Several patho-physiological mechanisms can contribute to the occurrence of cor pulmonale in Gaucher's disease—firstly, the infiltration of Gaucher cells in the lung interstitium and alveolar spaces leads to hypoxemia and loss of alveolo-capillary bed, thus, leading to pulmonary vasoconstriction.[6] Secondly, the plugging of the pulmonary capillary vessels by the Gaucher cells leads to pulmonary hypertension.[78] One more mechanism has been postulated for the pulmonary hypertension in Gaucher's disease i.e. increased levels of angiotensin II.[48] Although the precise Pathophysiology is not known, Gaucher cells are found to be rich in angiotensin converting enzyme.[5] The above mechanisms lead to an increased pulmonary vascular resistance, which, in turn, leads to an increase in after load of the right ventricle, eventually leading to the hypertrophy of the right ventricle and later cor pulmonale.

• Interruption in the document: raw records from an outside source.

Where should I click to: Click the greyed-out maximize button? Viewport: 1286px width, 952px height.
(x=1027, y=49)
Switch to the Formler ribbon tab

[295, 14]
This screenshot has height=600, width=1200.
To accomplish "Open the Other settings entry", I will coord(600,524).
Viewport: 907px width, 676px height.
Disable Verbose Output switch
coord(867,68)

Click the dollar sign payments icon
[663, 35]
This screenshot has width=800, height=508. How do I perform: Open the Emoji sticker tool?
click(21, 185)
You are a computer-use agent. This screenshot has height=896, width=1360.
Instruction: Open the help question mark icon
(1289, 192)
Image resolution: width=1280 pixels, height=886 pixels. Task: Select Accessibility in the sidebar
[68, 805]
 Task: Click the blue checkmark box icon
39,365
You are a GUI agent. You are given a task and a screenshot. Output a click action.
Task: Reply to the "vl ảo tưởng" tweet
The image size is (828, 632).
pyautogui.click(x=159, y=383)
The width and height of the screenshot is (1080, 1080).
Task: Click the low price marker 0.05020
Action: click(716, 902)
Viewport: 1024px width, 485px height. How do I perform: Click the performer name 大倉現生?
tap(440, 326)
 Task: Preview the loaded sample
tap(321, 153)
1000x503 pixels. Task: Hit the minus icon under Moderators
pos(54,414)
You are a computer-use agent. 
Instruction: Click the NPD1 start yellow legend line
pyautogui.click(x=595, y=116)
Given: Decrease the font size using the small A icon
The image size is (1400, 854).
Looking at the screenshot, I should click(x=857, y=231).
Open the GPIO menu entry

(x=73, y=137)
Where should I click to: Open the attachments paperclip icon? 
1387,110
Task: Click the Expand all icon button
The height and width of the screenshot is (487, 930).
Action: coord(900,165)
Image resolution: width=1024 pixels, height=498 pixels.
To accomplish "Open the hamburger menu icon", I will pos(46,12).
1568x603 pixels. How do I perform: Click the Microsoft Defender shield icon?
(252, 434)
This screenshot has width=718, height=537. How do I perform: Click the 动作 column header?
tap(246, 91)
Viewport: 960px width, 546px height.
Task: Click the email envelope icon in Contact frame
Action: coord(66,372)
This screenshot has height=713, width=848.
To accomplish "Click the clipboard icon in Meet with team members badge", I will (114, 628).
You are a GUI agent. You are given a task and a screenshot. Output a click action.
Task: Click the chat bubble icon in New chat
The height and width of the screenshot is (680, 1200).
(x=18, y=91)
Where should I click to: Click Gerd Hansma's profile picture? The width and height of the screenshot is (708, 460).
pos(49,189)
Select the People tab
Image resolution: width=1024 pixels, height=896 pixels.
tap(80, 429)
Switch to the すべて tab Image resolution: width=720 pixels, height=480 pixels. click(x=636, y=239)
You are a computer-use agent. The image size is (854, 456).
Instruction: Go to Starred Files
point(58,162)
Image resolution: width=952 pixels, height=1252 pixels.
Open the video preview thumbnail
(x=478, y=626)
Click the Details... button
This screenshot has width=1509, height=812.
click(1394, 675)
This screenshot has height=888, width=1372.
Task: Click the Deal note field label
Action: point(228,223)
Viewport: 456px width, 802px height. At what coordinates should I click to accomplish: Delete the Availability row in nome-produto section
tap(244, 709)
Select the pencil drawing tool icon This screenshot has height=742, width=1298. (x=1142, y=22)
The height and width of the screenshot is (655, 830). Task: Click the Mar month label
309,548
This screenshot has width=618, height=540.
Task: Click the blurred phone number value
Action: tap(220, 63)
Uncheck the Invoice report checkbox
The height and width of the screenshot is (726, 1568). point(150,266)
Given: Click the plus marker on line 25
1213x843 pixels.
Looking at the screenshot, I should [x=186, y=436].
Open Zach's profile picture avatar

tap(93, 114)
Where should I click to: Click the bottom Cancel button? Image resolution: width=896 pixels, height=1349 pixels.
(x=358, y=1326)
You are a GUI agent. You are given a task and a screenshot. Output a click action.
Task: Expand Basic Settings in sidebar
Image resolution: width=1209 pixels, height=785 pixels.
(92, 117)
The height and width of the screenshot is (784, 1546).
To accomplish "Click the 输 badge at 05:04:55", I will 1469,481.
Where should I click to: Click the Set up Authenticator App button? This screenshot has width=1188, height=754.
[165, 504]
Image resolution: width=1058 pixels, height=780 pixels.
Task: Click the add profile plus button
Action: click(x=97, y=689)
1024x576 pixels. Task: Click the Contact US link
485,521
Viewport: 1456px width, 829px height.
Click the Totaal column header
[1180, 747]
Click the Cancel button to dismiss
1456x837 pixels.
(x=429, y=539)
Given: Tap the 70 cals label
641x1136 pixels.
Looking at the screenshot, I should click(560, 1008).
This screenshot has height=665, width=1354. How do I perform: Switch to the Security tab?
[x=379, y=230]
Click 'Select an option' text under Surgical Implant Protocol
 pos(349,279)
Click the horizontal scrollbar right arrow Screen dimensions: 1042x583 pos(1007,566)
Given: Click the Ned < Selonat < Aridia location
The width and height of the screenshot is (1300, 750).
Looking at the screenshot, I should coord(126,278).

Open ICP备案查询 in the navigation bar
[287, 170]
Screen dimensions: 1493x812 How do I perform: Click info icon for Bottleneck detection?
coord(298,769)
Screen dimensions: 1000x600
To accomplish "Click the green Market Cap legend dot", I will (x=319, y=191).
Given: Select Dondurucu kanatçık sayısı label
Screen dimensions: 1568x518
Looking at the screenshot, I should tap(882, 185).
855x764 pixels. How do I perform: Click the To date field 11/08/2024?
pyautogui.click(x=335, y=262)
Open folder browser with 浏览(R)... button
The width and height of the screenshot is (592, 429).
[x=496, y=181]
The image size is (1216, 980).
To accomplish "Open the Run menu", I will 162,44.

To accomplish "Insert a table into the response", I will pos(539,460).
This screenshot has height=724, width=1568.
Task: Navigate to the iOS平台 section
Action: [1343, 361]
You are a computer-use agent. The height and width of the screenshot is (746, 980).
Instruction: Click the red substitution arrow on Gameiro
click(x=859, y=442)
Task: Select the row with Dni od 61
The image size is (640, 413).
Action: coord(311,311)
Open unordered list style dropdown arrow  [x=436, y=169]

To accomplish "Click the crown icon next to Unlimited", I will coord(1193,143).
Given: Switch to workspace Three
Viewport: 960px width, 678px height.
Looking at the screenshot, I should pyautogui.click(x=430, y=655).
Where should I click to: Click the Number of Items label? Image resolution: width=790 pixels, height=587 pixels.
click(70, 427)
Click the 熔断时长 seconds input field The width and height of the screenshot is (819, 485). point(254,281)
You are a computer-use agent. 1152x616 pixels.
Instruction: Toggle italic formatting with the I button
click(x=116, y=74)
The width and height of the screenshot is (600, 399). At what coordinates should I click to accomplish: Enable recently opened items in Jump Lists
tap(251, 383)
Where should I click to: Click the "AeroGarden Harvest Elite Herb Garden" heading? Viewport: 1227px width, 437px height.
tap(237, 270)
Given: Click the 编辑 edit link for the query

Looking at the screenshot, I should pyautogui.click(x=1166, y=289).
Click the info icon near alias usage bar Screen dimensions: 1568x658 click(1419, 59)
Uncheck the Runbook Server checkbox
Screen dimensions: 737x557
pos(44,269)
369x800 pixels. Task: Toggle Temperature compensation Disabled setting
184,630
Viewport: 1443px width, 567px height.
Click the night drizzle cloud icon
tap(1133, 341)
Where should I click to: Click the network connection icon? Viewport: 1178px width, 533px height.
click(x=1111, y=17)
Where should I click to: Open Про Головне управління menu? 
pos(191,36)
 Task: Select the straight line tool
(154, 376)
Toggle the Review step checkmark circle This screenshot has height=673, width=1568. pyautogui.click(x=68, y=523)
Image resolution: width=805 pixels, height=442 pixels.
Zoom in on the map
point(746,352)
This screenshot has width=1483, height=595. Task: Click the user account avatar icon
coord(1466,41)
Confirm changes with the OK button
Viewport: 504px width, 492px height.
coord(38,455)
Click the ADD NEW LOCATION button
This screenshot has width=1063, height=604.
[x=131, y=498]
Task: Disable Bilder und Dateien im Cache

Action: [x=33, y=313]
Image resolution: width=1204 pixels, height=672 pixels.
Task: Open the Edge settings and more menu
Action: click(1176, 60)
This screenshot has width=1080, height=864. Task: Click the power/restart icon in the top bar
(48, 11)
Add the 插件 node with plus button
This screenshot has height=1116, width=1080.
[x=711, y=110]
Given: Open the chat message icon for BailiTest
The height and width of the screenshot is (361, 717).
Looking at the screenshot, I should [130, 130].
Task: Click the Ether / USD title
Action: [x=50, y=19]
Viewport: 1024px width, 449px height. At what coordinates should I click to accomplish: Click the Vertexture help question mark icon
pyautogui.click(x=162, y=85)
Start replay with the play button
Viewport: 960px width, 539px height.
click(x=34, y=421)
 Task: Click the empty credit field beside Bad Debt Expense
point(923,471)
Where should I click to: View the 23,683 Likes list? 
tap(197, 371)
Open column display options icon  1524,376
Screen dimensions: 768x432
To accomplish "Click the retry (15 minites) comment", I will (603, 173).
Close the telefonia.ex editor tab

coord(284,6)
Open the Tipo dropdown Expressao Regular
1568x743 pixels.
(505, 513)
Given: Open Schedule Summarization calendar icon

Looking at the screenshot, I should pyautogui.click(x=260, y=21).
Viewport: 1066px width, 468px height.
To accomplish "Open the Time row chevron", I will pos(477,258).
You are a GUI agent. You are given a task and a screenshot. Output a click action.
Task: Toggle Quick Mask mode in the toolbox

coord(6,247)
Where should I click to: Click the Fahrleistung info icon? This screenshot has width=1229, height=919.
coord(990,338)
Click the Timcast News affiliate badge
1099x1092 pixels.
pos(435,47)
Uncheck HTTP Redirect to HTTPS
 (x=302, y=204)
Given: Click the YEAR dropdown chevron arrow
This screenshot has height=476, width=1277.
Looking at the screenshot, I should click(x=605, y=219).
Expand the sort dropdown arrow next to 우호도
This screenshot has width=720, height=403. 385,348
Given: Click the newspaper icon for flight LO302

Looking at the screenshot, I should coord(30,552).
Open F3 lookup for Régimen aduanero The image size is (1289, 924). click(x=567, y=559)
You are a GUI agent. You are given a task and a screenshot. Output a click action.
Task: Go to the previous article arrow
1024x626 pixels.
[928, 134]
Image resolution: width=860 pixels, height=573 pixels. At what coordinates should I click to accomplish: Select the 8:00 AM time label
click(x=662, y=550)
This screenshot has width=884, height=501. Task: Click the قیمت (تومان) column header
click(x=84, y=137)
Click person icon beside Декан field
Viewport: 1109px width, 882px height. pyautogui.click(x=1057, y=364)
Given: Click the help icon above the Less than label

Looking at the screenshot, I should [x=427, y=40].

Although the improvement in the pulmonary function tests in patients of Gaucher's disease has been modest with the institution of the enzyme replacement therapy,[14] the development of cor pulmonale confers a poor prognosis on such patients as once cor pulmonale sets in the efficacy of enzyme therapy is doubtful.[4] So, we suggest that in a case of Gaucher's disease, a comprehensive evaluation of pulmonary vascular disease should be made as soon as possible, even in the absence of clinical signs and symptoms. It should primarily include imaging studies of the lungs, pulmonary function tests, and electrocardiogram and echocardiogram to evaluate pulmonary hypertension.